Data listing.
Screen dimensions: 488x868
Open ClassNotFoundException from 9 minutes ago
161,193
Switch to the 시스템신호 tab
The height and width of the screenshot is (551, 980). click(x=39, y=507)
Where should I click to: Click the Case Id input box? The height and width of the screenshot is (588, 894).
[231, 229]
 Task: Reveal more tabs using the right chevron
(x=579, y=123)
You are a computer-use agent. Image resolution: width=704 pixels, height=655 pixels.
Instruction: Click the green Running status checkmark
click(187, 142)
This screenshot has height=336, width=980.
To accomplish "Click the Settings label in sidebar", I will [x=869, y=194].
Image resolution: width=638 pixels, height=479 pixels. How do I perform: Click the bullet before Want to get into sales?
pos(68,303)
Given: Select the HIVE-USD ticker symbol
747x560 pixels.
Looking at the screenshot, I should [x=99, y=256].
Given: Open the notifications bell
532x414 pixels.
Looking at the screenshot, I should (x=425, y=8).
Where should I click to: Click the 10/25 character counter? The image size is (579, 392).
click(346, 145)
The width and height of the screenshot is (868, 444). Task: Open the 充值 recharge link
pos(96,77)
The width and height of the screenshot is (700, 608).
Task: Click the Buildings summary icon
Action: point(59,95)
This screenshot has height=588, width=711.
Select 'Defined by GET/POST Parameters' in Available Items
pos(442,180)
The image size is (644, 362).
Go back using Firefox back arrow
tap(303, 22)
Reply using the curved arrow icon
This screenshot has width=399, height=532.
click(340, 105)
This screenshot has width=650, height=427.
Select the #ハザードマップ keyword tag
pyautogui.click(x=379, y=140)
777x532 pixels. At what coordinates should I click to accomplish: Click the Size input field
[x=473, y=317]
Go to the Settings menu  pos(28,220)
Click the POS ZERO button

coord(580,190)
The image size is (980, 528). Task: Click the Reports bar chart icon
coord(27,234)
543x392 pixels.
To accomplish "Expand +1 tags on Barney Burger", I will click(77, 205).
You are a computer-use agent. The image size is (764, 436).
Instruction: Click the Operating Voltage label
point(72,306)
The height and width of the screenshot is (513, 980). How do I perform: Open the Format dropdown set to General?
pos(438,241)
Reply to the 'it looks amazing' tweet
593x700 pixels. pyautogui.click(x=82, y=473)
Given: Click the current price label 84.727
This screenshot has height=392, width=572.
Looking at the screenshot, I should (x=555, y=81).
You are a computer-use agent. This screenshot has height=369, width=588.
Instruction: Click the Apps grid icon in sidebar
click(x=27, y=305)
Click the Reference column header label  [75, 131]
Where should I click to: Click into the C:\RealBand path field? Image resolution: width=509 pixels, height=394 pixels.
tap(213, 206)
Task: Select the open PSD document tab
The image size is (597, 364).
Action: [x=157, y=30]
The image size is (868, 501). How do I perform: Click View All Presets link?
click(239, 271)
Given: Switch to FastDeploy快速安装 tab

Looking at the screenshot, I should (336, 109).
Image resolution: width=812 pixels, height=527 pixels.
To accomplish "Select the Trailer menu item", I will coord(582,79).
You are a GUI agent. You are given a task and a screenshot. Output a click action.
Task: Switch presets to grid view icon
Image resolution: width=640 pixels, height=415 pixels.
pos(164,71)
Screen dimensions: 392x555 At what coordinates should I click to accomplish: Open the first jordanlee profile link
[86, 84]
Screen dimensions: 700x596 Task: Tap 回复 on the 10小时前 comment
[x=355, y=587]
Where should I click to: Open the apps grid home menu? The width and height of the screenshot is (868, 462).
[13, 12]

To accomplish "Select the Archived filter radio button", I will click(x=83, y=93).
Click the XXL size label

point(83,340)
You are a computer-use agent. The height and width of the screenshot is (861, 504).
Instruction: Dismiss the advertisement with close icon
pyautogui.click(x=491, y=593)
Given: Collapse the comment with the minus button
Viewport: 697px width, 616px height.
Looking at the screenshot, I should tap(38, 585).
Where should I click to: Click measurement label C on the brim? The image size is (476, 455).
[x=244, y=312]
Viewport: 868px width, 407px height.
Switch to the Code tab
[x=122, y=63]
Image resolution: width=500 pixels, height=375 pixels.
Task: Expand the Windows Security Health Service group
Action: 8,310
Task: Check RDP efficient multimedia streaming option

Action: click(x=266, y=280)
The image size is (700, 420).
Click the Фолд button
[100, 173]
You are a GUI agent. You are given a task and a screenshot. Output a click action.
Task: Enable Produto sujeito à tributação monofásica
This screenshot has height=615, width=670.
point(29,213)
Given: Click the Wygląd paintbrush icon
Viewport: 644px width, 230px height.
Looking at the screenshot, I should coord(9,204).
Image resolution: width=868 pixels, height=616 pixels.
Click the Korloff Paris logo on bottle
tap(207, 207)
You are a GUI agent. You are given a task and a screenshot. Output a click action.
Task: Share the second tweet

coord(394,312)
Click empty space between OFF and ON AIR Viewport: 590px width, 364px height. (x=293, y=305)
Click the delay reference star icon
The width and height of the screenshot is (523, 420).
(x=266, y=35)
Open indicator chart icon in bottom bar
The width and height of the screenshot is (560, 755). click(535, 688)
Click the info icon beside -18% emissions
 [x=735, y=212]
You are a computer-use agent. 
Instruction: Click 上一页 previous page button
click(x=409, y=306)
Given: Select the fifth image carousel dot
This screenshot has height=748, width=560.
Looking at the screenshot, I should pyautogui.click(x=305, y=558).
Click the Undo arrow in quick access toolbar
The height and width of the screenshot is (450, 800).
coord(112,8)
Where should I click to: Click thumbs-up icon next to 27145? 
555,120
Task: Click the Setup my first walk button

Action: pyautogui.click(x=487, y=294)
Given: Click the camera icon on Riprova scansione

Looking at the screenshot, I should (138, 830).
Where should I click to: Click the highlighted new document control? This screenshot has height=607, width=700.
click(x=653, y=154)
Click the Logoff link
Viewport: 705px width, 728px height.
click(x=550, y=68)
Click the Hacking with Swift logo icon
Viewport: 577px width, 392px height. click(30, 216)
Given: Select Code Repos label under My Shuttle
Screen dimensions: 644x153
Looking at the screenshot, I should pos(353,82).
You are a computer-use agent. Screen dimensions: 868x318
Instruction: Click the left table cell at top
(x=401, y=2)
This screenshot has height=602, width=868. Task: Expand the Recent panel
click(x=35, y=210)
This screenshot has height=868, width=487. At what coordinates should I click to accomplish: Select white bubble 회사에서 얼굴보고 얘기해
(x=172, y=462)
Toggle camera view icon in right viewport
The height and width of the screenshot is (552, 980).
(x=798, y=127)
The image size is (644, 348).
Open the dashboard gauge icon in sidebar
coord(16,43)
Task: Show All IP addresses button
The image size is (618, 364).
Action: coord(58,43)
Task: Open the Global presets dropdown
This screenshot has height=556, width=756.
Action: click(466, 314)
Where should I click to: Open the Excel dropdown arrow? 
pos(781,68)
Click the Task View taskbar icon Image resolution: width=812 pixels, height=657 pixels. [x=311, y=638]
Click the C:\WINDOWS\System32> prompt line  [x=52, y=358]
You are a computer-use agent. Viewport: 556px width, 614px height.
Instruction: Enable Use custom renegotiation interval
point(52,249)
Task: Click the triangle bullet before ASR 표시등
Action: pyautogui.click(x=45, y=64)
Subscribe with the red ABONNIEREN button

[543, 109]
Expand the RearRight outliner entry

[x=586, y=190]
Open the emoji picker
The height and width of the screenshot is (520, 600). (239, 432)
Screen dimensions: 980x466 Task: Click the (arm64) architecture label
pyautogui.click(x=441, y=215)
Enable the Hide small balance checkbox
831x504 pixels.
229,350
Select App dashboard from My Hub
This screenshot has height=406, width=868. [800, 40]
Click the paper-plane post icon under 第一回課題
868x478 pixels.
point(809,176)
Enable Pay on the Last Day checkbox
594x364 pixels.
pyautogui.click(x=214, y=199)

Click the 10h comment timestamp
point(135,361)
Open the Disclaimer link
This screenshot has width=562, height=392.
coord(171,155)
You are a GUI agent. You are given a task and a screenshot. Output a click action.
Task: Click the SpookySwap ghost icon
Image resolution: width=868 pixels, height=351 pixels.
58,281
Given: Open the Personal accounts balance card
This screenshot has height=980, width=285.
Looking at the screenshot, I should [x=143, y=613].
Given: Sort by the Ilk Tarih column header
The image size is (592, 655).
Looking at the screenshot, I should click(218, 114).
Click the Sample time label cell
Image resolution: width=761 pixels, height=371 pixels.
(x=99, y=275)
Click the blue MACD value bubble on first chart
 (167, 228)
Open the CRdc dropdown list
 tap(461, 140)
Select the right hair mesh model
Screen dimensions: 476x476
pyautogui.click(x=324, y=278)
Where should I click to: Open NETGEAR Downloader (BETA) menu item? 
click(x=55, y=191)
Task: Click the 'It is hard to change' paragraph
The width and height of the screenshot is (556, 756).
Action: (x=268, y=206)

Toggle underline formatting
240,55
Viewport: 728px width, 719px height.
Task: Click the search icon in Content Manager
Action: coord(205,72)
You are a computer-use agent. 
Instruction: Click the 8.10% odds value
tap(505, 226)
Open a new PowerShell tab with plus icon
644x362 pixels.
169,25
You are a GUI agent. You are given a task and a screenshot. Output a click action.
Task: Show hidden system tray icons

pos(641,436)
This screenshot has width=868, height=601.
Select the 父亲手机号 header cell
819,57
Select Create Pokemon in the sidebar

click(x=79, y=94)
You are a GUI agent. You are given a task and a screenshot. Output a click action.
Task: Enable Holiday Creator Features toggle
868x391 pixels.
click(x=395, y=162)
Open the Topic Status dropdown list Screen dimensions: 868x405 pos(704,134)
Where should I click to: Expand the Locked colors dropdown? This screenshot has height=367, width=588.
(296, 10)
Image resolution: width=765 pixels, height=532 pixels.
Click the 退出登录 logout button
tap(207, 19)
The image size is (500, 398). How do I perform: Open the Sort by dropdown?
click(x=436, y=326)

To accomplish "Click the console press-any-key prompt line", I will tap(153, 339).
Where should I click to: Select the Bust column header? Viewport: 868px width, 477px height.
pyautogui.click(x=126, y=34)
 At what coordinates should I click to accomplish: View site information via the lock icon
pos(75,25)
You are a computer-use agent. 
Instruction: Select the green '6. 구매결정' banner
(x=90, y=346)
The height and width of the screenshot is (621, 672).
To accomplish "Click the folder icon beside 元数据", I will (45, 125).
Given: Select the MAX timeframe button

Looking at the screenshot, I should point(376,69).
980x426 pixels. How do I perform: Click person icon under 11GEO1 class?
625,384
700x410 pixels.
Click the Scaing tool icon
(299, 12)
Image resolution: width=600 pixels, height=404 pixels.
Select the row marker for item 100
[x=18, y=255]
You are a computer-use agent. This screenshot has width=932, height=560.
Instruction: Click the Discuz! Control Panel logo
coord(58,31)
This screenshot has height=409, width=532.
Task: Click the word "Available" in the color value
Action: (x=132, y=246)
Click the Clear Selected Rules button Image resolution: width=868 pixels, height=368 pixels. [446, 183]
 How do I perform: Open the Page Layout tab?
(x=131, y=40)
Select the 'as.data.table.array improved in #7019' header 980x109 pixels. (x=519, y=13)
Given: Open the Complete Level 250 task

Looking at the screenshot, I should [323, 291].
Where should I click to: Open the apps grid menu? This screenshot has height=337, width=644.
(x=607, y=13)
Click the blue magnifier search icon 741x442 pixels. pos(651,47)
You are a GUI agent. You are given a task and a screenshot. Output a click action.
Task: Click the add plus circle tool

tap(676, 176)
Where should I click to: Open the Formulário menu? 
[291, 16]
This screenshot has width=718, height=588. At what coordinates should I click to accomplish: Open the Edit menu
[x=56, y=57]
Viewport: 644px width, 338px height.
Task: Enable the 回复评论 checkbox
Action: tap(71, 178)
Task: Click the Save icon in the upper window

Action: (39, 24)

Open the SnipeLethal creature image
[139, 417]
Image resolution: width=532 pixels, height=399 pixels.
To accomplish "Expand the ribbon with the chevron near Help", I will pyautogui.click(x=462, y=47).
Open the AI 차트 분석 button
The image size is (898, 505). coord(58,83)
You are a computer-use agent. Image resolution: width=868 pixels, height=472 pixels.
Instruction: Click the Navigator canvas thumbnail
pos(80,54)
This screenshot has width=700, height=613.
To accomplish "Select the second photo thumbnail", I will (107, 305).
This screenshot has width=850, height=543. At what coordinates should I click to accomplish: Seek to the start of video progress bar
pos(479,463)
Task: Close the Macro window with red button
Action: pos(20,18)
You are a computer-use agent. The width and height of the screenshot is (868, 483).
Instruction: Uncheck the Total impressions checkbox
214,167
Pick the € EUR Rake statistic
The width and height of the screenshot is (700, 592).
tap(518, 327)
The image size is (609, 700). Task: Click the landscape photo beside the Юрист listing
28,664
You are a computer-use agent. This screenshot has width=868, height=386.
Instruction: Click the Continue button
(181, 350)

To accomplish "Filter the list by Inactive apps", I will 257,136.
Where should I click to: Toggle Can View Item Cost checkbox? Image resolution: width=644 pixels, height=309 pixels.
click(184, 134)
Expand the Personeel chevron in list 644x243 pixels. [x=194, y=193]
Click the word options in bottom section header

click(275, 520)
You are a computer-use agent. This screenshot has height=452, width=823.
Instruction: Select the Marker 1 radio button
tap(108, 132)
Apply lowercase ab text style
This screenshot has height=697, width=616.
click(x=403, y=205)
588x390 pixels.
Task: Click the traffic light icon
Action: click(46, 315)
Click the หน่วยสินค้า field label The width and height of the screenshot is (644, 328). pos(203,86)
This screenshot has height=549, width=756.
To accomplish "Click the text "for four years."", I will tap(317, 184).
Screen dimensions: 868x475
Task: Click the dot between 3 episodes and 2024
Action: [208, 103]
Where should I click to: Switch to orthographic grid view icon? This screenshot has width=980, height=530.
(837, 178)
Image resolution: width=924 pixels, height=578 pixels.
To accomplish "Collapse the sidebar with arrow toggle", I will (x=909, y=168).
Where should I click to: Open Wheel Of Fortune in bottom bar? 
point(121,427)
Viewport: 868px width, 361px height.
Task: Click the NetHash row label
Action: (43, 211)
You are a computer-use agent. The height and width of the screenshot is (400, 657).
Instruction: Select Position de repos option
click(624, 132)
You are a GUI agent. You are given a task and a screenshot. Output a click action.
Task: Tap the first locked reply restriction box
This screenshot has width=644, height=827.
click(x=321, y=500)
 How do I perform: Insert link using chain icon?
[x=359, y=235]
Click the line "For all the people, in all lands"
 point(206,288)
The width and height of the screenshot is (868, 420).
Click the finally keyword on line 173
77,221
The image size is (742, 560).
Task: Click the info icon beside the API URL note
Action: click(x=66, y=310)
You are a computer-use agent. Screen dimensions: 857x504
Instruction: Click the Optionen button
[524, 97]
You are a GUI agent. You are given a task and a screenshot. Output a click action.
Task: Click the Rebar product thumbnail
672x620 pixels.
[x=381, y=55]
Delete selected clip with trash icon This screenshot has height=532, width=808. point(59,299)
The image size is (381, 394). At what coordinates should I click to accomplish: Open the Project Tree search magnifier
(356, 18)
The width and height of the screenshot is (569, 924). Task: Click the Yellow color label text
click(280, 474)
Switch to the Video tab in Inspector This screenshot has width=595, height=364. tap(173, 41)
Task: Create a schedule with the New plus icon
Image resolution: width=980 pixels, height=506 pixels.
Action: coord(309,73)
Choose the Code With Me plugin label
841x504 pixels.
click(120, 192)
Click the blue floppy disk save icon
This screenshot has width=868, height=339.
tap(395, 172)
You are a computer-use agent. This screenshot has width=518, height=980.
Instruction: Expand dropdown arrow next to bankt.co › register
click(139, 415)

Exercise goal. The response should hold exactly the lines starting at the line with "Image resolution: width=638" and ending at the line with "Given: Open the notifications bell", and no other line of the material above.

Answer.
Image resolution: width=638 pixels, height=479 pixels. How do I perform: Click the bullet before Want to get into sales?
pos(68,303)
Given: Select the HIVE-USD ticker symbol
747x560 pixels.
Looking at the screenshot, I should [x=99, y=256].
Given: Open the notifications bell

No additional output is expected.